Thousands of years ago a cosmic missile hurtled to Earth, blasting a colossal crater in the arid landscape of the Arizona Desert. Some 30,000 to 50,000 years ago, many centuries before human beings arrived in North America, a giant chunk of rock struck the Earth near Canyon Diablo, between the towns of Flagstaff and Winslow in Arizona. It gouged out a huge saucer-shaped depression 4100ft (1250m) across and 570ft (174m) deep.
Viewed from the flat surrounding desert, the 150ft (45m) high rim of the crater appears as no more than a low ridge, and consequently the yawning hole it conceals was not reported by Europeans until 1871. Initially it was thought to be volcanic like similar craters, such as Sunset Crater nearby, which had already been explored. In 1890, iron fragments were discovered in the debris; although their significance was not immediately recognized, some scientists began to question the volcanic explanation and to lean towards the theory than this great scar must have been caused by an extraterrestrial body hitting the Earth.
After examining the site in 1902, Dr Daniel Barringer, a mining engineer from Philadelphia, became so convinced that a huge iron-rich meteorite lay beneath the crater floor that he bought the land and in 1906 started to drill. At first he believed that, because the crater was roughly circular in shape, the body that had created it must lie under the centre. Later he discovered that a rifle bullet fired into soft mud, even from a low angle, would always make a round hole.
This fact, coupled with the knowledge that the rock strata on the south-eastern side of the crater were more than 100ft (30m) above the levels elsewhere, led him to conclude that the meteorite had come in from the north at a lw angle and buried itself beneath the south-eastern rim. Drilling was started at this site. At 1000ft (305m) an increasing number of iron and nickel-iron fragments was found; at 1376ft (420m) the drill became completely jammed – wedged, it seemed, in hard meteoric material. Money ran out and drilling stopped in 1929, but by now the scientific world was persuaded that the crater had indeed been caused by the impact of a meteorite.
The weight and size of the missile that hammered into the Arizona Desert has been a subject of speculation. In the 1930s, scientists estimated its weight at 14 million tons and its diameter at 400ft (122m). Later calculations scaled down the size of the meteorite to 2 million tons, with a diameter of 260ft (79m); current estimates suggest a weight of some 70,000 tons and a diameter of 80-100ft (25-30m). Even if the size of the cosmic invader were no larger than the smallest estimate to date, its collision with our planet was nevertheless cataclysmic.
To make such a massive crater, It must have plunged through the atmosphere at a speed of around 43,000mph (69,000km/h). The earth-shattering impact generated a blast equivalent to 500,000 tons of high explosive (some 40 times greater than the force of the atomic bomb that obliterated the Japanese city of Hiroshima), throwing 100 million tons of pulverized rock into the atmosphere. It also banked up the material that now forms the crater’s rim.

== ENTRIES SHOWN ==
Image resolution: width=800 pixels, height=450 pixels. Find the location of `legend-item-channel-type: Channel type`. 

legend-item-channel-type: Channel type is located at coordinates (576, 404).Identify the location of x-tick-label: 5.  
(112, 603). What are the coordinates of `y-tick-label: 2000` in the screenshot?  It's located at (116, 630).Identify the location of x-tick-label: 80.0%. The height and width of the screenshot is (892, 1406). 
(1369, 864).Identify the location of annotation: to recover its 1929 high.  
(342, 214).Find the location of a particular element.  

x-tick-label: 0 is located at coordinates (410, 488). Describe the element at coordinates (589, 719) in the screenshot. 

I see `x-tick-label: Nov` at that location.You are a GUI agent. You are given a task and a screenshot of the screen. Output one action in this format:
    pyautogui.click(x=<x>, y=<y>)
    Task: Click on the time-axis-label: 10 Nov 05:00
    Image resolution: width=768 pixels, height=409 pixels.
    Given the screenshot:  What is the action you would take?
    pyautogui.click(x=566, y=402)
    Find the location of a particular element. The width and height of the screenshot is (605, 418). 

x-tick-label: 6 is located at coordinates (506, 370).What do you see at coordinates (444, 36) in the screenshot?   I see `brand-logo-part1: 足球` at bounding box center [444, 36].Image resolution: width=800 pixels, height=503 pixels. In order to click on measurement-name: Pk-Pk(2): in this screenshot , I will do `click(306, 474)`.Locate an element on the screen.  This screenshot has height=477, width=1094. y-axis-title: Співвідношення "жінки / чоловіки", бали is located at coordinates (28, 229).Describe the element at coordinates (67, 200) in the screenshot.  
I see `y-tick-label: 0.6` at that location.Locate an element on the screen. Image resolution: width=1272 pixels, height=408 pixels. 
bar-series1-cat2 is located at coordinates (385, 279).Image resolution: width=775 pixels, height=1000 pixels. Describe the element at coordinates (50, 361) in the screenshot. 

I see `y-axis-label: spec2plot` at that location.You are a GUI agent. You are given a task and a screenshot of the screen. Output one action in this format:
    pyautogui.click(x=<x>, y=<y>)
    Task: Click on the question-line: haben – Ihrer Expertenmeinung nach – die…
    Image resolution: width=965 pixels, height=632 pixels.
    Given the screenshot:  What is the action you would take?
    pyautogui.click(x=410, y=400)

== EXPLORE THE MATERIAL ==
• A. Duplicate the part of the passage on the Arizona meteor crater starting with "Thousands of years" and going on through "570ft (174m) deep.".
• B. For each statement, say yes or no according to the passage on the Arizona meteor crater, and quote the words that decide it: (i) Barringer bought the land and began drilling in 1906. (ii) Europeans reported the crater before 1871. (iii) Current estimates put the meteorite's weight at about 2 million tons.
• C. Resume the passage on the Arizona meteor crater from the point where it stops.

== TASK-BY-TASK OUTPUTS ==
• A.
Thousands of years ago a cosmic missile hurtled to Earth, blasting a colossal crater in the arid landscape of the Arizona Desert. Some 30,000 to 50,000 years ago, many centuries before human beings arrived in North America, a giant chunk of rock struck the Earth near Canyon Diablo, between the towns of Flagstaff and Winslow in Arizona. It gouged out a huge saucer-shaped depression 4100ft (1250m) across and 570ft (174m) deep.

• B.
(i) Yes: "he bought the land and in 1906 started to drill"
(ii) No: "the yawning hole it conceals was not reported by Europeans until 1871"
(iii) No: "current estimates suggest a weight of some 70,000 tons and a diameter of 80-100ft (25-30m)"

• C.
Drops of molten metal from the meteorite showered down over an area of 100 sq. miles (260km), some pieces landing as far as 7 miles (11km) from the point of impact. Many of these fragments were only the size of pebbles; the largest weighed as much as 1400lb (630kg). Both the rubble at the crater’s rim and the material thrown outwards consisted of a mixture of sandstone and limestone – the remains of fossil-rich deposits from the prehistoric lake that had once flooded the region. A thick, lens-shaped layer of this same crushed mixture, called breccia, now covers the crater floor.
During the 1930s, considerable sums of money were spent on drilling bores through the breccia into the crater floor in attempts to locate deposits of iron that could be profitable mined. Traces of nickel-iron were found at depths up to 853ft (260m); below this level the rock was undisturbed. Modern methods involving seismic, magnetic and gravitational surveying suggest that what remains of the meteorite does lie below the south rim, but that this is more than ten per cent of the original mass. Most of the rest vaporized on impact condensing to form nickel-iron fragments.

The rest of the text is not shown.